Rapid evidence synthesis during a pandemic, by Dr Barbara Clyne

SARS-CoV-2, the virus that causes COVID-19 has rapidly spread around the world, causing a substantial number of cases and deaths globally. The COVID-19 pandemic requires making rapid decisions based on sparse and rapidly emerging evidence. There has been a proliferation of scientific output in basic science, clinical medicine and public health, in both traditional academic journals and shared on preprint servers. Typically, evidence synthesis teams conduct systematic reviews for guideline developers, clinicians, and policy decision-makers which can take an average of 15 months to complete.(1) The speed at which new COVID-19 studies are becoming available and the urgent need for prompt evidence syntheses to inform decision making has meant that the traditional systematic review is not a feasible option. The urgent need for the prompt production of evidence synthesis, however, should not be done at the cost of quality and one way to ensure this is through the use of rapid reviews of evidence. While delivering outputs in shorter time frames than systematic reviews, several methodological challenges to the conduct of rapid reviews have become apparent during the COVID-19 pandemic such as the urgency of the request, identifying and accessing sources of evidence for inclusion, extrapolation of results from indirect evidence, and rapid dissemination of results.(2)

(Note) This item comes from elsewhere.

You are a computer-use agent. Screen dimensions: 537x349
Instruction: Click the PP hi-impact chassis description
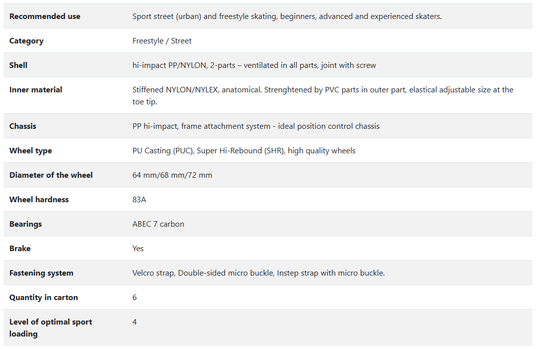tap(256, 126)

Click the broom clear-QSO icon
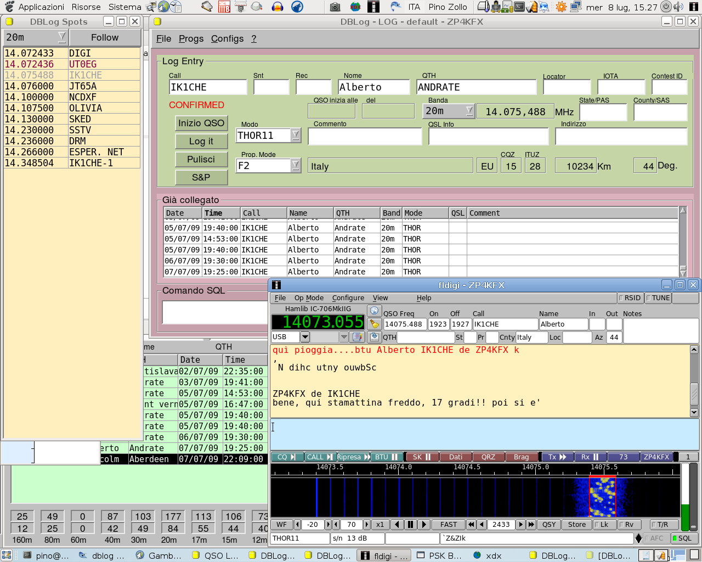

Our team of researchers at the Health Information and Quality Authority (HIQA) of Ireland, in collaboration with the Department of General Practice, Royal College of Surgeons in Ireland (RCSI) has conducted a series of 10 rapid reviews to date on various public health topics relating to COVID-19, at the request of the National Public Health Emergency Team (NPHET) and or its subgroups or its Clinical Expert Advisory Group to inform national strategic decision-making. In producing these rapid reviews, we have adhered to fundamental methodological principles, in keeping with international rapid review methodology guidance.(3, 4)

In order to address the methodological challenges to the conduct of rapid reviews our approach includes:

  • Agreeing on the protocol for each review with the NPHET Clinical Expert Advisory Group.
  • Publication of the protocol outlining a standardised approach to the process to increase transparency and inform others of our ongoing work to help avoid duplication;
  • Narrowing the scope: limiting the number of populations, interventions and outcomes considered;
  • Parallelisation of tasks: Increasing the intensity of work on review processes where multiple reviewers simultaneously complete review steps, for example, eligibility screening, data abstraction and risk-of-bias assessment;
  • Using review shortcuts: One or more systematic review steps may be reduced or omitted, for example, single eligibility screening as opposed to double screening;
  • Accessing external expert input where appropriate
  • Utilising a quality assurance framework for conduct and sign off on reviews
  • Publication of reviews on the HIQA website, available here.

Quality evidence synthesis is more important than ever. Our work helps ensure rapid access to the best available evidence relevant to the SARS-CoV-2 outbreak to inform decision-making at each stage of the pandemic. As COVID-19 is unlikely to be our last pandemic or public health emergency, we are currently evaluating our experience with rapid evidence synthesis to inform preparedness in future pandemics.

Dr Barbara Clyne is a Research Lecturer at the Department of General Practice, RCSI and is Principal Investigator of a HRB Emerging Investigator Award focused on approaches to the conduct and translation of evidence synthesis to support the development of national clinical guidelines and policy.

The HIQA team comprises a multidisciplinary research team, including a number of SPHeRE alum, and current and incoming scholars: Dr Barbara Clyne, Dr Sinead O’ Neill, Dr Kieran Walsh, Dr Susan Spillane, Dr Paula Byrne, Dr Daniela Rohde, Dr Eamon O’Murchu, Paul Carty, Karen Jordan, James Larkin, Susan Ahern.

 

 

  1. Borah R, Brown AW, Capers PL, Kaiser KA. Analysis of the time and workers needed to conduct systematic reviews of medical interventions using data from the PROSPERO registry. BMJ Open. 2017;7(2).
  2. Tricco AC, Garritty CM, Boulos L, Lockwood C, Wilson M, McGowan J, et al. Rapid review methods more challenging during COVID-19: Commentary with a focus on 8 knowledge synthesis steps. Journal of Clinical Epidemiology. 2020.
  3. Garritty C, Gartlehner G, Kamel C, King VJ, Nussbaumer-Streit B, Stevens A, et al. Cochrane Rapid Reviews. Interim Guidance from the Cochrane Rapid Reviews Methods Group. March 2020.
  4. Langlois EV, Straus SE, Antony J, King VJ, Tricco AC. Using rapid reviews to strengthen health policy and systems and progress towards universal health coverage. BMJ Global Health. 2019;4(1):e001178.